== Task brief ==
Look over the lines below. Report each one that includes the string "element".

== Records for this task ==
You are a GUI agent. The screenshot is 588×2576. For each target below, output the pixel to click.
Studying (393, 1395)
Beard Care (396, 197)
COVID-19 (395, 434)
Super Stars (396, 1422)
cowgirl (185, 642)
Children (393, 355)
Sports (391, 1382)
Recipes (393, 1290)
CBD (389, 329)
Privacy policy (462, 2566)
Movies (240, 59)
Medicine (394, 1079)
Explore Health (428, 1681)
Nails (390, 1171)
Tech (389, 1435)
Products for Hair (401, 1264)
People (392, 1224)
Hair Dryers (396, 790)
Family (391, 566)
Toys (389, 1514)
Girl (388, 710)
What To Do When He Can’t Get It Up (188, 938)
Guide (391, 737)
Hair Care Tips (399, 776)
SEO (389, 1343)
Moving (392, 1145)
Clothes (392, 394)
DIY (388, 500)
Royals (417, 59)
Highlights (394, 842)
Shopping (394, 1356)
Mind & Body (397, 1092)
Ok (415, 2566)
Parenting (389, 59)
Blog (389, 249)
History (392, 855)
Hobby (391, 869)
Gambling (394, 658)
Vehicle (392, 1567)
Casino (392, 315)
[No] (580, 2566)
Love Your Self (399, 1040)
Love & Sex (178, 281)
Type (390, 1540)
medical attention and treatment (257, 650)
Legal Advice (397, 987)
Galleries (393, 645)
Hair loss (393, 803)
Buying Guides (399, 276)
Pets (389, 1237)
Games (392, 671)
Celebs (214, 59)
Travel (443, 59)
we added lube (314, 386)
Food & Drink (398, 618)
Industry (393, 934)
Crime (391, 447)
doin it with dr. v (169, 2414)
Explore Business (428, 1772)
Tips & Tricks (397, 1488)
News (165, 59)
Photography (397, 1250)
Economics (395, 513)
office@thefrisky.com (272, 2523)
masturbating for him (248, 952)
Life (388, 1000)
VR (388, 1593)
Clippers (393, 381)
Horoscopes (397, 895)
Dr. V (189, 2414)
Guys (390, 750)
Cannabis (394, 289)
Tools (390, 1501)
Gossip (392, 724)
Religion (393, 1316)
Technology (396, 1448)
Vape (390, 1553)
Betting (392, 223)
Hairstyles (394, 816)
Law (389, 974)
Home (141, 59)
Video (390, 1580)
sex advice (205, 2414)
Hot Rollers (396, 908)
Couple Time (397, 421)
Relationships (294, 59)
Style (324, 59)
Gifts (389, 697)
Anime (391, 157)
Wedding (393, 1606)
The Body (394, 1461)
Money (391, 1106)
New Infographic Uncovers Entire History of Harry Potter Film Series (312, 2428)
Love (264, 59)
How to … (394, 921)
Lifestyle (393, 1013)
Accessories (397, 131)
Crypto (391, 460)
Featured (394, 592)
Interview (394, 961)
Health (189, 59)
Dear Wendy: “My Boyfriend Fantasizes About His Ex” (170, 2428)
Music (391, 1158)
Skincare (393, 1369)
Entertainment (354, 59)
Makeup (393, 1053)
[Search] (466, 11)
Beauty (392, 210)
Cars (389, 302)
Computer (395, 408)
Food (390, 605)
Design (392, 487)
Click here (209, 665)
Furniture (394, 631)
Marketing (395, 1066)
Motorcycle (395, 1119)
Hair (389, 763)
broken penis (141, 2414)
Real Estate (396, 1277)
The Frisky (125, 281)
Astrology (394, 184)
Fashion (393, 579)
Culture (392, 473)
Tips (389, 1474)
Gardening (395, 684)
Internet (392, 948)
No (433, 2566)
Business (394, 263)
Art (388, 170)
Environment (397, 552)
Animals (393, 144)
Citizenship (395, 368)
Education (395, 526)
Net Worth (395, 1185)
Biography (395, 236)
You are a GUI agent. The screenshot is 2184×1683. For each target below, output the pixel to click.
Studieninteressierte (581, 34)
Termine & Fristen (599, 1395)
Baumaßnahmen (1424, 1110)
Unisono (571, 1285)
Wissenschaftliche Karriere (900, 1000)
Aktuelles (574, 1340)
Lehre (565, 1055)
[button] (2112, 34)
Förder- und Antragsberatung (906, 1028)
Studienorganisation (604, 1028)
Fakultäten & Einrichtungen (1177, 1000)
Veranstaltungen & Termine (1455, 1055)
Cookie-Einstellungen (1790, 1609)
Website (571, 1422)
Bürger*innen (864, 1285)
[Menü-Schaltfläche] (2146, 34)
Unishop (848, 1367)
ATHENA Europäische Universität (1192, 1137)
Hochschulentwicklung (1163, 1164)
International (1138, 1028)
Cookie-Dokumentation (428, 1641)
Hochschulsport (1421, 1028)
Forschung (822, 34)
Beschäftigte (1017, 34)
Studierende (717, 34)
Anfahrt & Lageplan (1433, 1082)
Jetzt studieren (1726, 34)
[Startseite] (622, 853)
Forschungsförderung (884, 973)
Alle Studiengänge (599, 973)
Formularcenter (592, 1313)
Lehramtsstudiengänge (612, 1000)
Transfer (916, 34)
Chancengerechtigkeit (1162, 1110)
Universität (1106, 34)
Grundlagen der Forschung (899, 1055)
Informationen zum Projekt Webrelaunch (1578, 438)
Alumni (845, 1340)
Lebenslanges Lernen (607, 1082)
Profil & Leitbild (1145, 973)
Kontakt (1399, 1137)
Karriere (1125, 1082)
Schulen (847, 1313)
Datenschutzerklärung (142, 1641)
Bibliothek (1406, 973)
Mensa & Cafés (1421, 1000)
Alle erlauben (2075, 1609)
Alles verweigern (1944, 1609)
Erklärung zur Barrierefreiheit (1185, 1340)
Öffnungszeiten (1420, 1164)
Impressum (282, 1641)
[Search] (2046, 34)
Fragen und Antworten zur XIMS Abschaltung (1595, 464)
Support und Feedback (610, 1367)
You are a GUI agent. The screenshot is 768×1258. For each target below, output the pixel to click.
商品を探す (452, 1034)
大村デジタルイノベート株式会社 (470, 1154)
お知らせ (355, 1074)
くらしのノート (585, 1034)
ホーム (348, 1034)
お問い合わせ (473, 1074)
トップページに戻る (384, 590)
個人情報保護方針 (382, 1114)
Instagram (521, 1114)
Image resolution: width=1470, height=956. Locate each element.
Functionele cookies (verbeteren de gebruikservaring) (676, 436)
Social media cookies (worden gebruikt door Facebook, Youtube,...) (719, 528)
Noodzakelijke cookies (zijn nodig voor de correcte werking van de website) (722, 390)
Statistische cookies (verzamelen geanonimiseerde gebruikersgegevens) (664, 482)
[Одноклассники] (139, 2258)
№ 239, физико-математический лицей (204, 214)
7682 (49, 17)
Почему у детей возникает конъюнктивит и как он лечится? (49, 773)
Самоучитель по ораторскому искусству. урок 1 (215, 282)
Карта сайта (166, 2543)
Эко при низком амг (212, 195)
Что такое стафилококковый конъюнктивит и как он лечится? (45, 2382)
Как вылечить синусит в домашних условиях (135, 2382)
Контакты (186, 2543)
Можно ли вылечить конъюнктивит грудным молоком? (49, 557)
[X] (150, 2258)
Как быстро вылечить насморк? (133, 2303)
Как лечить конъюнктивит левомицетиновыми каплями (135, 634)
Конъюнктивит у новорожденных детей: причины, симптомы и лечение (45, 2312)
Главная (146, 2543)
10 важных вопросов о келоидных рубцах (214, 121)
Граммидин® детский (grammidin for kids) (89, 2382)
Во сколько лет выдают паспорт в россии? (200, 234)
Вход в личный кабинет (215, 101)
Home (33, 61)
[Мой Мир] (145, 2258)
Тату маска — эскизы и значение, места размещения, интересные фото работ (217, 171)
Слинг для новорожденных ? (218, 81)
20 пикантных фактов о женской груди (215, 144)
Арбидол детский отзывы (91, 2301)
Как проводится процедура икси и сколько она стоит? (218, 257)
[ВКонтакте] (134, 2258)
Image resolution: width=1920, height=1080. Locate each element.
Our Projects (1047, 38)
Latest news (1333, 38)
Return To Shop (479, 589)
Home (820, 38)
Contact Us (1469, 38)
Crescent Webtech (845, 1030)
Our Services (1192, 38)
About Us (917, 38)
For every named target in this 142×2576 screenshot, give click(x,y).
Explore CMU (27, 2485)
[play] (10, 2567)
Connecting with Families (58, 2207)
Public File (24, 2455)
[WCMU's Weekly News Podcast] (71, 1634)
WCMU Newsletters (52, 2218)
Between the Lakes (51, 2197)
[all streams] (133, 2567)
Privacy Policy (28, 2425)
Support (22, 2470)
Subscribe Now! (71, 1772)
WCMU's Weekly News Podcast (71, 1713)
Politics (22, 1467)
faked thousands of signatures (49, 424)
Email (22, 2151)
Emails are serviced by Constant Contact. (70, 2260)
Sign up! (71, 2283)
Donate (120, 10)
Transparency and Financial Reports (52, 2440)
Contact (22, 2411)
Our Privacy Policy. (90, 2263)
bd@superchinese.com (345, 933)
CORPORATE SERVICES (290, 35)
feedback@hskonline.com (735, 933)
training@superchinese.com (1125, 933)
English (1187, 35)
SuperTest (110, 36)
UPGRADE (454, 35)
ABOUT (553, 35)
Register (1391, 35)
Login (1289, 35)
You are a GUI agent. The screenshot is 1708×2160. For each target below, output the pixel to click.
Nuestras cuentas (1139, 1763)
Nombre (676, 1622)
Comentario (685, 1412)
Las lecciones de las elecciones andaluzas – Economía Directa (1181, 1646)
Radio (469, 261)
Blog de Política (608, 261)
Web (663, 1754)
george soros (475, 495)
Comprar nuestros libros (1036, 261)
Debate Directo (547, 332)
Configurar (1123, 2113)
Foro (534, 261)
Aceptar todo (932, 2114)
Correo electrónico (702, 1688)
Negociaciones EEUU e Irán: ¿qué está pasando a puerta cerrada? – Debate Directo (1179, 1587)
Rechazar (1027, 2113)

== Answer space ==
Image resolution: width=1470, height=956. Locate each element.
Image resolution: width=1920, height=1080. Locate each element.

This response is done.